A function can fail to be useful long before it becomes discontinuous or non-measurable. The simple formula $f(x)=1/x$ on $(0,1)$ is smooth, measurable, and easy to integrate on compact subintervals away from $0$, yet it has no global ceiling. If a later argument wants to estimate $|f(x)g(x)|$ by a fixed multiple of $|g(x)|$, or wants a uniform error estimate that holds for every $x$ in the domain, this function refuses to cooperate.

The idea of a bounded function records the difference between pointwise control and uniform control. Pointwise, every finite value is harmless. Uniformly, the whole graph must live inside one horizontal strip, or more generally inside one ball of the codomain. This small distinction is one of the first places where analysis stops asking what happens at a point and starts asking what can be controlled at once.

[example: A Smooth Function with No Global Bound] Let $f:(0,1)\to\mathbb R$ be given by $f(x)=1/x$. For each fixed $x\in(0,1)$, we have $x>0$, so $f(x)=1/x$ is a finite real number. The function is differentiable at every $x\in(0,1)$ because the reciprocal function is differentiable away from $0$, with derivative $f'(x)=-1/x^2$. We show that no number $M>0$ satisfies $|f(x)|\le M$ for every $x\in(0,1)$. Let $M>0$. Since $M>0$, the number \begin{align*} x=\frac{1}{M+1} \end{align*} satisfies $x>0$. Also $M+1>1$, so \begin{align*} \frac{1}{M+1}<1 \end{align*} and therefore $x\in(0,1)$. For this choice of $x$, \begin{align*} |f(x)|=\left|\frac{1}{x}\right|=\frac{1}{x} \end{align*} because $x>0$. Substituting $x=1/(M+1)$ gives \begin{align*} \frac{1}{x}=\frac{1}{1/(M+1)}=M+1. \end{align*} Since $M+1>M$, we have $|f(x)|>M$. Thus every proposed global bound $M$ is exceeded by some point of $(0,1)$, so $f$ is not bounded on $(0,1)$. [/example]

This example is not pathological in its formula; the failure comes from the domain. On every closed interval $[a,1]$ with $0<a<1$, the same function is bounded by $1/a$. Boundedness is therefore a global assertion about a chosen domain, not just a local feature of a formula.

## Definition

The basic real-valued definition asks for one number that controls every output. The point is not that the function avoids infinity as a value, but that its finite values are uniformly trapped.

------------------------------

Stated goal 1> In the page excerpt on bounded functions, why does the chosen point x = 1/(M+1) lie in the interval (0,1)?
Stated goal 2> From the page excerpt on bounded functions, quote everything from "This example is" down to "of a formula.".

Records excerpted from a collection
------------------------------

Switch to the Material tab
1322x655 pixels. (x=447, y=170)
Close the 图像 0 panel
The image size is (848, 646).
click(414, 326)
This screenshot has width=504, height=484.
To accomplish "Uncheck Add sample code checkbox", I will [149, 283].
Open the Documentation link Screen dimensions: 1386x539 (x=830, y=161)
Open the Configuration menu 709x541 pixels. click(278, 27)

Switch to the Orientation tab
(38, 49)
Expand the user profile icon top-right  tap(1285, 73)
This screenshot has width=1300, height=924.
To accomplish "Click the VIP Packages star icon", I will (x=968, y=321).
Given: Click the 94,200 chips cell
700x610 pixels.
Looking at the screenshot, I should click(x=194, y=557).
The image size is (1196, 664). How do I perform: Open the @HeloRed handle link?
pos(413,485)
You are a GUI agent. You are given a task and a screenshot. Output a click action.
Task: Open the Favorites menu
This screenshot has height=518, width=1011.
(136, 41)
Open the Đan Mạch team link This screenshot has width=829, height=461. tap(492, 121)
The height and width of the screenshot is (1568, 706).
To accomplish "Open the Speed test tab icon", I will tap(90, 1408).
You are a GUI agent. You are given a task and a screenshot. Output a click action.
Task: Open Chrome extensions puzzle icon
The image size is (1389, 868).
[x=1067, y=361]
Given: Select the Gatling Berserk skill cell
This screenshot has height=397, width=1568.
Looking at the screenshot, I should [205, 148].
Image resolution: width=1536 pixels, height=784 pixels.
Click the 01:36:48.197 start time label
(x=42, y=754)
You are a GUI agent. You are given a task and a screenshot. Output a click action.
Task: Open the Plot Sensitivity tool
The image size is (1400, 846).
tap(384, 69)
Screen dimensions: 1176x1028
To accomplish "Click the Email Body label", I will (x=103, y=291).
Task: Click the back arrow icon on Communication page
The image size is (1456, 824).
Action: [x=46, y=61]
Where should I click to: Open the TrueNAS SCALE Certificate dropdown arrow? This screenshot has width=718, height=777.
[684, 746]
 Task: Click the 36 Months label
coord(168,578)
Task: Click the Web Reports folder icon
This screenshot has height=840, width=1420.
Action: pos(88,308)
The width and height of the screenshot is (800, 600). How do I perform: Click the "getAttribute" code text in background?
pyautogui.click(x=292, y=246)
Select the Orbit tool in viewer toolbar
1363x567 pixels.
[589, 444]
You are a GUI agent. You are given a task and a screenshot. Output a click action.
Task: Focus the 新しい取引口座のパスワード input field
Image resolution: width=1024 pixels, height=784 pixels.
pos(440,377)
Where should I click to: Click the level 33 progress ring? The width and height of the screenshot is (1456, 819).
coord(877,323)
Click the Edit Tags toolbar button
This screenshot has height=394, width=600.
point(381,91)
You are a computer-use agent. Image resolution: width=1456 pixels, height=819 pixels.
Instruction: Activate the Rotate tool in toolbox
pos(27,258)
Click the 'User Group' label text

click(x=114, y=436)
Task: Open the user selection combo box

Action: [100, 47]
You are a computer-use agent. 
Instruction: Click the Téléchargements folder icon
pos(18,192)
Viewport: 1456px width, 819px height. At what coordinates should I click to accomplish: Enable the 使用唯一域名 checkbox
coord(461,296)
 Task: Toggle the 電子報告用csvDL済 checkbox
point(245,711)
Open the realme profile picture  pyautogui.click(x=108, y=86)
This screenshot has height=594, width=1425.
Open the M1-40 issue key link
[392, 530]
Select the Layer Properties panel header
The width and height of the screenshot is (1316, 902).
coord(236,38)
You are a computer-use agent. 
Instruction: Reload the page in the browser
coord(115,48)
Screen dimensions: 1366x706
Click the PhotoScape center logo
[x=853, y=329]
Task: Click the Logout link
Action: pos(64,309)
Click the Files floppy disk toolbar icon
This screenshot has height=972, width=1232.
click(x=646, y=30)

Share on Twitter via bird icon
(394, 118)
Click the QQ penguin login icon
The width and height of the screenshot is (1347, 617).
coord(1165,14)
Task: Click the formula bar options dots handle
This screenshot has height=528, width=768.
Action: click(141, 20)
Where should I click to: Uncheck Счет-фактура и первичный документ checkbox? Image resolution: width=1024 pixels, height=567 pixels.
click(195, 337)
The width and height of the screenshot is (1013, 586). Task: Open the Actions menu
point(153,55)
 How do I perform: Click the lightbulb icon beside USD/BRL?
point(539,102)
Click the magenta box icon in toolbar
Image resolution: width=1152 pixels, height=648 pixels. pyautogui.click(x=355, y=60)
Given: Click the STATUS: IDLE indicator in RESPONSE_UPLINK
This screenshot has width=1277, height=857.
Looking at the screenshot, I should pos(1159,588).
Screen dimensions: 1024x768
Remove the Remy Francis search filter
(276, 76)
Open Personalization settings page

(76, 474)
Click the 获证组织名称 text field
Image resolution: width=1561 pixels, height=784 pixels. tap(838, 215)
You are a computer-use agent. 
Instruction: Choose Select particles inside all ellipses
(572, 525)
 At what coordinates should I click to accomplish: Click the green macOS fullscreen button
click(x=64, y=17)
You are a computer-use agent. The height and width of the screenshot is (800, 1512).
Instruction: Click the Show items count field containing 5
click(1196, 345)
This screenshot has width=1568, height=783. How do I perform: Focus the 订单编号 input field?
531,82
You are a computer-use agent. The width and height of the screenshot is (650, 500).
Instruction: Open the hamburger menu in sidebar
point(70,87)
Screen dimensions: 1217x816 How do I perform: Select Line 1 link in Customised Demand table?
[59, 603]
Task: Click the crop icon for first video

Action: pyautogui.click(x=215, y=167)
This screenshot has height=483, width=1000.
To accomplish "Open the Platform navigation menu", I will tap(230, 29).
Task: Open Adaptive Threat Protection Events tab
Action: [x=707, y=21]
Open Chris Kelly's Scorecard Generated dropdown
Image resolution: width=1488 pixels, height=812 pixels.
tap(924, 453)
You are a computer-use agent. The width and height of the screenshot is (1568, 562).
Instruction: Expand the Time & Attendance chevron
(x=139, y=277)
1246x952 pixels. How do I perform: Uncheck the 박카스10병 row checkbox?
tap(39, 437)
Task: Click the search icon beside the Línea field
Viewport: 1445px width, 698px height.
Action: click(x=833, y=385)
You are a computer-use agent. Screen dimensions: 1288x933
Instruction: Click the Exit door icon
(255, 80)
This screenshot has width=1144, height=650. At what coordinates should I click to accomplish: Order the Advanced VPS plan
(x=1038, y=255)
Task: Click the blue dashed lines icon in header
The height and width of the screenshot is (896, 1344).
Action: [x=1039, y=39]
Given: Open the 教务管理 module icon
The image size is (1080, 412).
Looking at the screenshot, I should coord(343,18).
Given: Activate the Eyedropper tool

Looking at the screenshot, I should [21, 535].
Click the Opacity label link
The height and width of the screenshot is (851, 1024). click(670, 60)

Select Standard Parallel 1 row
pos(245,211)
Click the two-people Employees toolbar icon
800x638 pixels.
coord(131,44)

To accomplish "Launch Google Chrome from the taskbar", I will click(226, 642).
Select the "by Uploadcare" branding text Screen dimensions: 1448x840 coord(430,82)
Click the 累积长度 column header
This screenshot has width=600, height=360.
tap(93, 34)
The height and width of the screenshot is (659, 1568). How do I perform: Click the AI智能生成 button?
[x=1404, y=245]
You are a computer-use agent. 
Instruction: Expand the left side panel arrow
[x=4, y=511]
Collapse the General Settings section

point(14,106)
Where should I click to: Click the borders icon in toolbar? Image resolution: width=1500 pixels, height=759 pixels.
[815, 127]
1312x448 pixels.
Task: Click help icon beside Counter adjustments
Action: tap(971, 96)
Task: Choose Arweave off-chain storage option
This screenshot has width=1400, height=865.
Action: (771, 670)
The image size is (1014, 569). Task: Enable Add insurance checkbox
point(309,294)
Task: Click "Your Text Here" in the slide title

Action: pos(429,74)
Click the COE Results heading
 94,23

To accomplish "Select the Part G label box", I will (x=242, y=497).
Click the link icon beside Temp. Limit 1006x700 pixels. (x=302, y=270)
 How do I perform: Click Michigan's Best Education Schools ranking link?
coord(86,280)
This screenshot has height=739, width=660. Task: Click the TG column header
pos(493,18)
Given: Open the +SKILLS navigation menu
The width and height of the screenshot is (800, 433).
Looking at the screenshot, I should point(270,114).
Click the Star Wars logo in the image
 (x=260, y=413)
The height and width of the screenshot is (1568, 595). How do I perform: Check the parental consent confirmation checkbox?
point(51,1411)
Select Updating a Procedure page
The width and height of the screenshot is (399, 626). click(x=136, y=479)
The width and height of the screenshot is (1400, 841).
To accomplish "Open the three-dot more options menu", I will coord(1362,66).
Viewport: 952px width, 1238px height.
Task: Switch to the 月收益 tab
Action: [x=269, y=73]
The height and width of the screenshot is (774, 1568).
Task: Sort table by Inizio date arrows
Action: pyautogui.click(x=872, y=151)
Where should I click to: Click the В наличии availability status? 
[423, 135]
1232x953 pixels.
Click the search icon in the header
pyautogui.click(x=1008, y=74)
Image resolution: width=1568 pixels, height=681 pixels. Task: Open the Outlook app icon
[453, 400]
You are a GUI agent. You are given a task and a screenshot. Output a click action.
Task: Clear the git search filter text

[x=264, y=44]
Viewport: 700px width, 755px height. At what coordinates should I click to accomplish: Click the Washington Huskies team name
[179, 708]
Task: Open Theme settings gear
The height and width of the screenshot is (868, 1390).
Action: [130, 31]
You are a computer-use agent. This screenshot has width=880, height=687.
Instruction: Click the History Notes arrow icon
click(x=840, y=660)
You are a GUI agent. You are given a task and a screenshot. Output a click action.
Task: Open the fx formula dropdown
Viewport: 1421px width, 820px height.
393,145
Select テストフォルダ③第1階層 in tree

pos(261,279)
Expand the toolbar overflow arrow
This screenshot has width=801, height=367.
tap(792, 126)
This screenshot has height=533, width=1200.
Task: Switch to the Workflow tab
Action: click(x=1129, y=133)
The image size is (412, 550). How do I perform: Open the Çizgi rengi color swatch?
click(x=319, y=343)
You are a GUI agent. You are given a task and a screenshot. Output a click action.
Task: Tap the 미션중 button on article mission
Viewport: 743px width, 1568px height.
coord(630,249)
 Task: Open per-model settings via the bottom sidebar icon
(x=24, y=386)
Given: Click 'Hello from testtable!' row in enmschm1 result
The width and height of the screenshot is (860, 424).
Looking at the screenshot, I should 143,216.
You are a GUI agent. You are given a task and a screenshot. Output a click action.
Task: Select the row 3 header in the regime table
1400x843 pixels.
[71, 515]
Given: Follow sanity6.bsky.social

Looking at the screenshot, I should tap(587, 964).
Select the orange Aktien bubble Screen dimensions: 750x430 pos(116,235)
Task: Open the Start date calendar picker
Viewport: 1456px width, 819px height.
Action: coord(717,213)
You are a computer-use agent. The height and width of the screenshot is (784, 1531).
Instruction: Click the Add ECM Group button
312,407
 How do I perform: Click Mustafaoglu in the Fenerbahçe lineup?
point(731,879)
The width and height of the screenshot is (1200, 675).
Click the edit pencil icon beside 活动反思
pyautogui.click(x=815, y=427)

------------------------------

Complete output 1> Because M > 0, the number 1/(M+1) is positive, so x > 0. Also M + 1 > 1, so 1/(M+1) < 1, and therefore x lies in (0,1).

Complete output 2>
This example is not pathological in its formula; the failure comes from the domain. On every closed interval $[a,1]$ with $0<a<1$, the same function is bounded by $1/a$. Boundedness is therefore a global assertion about a chosen domain, not just a local feature of a formula.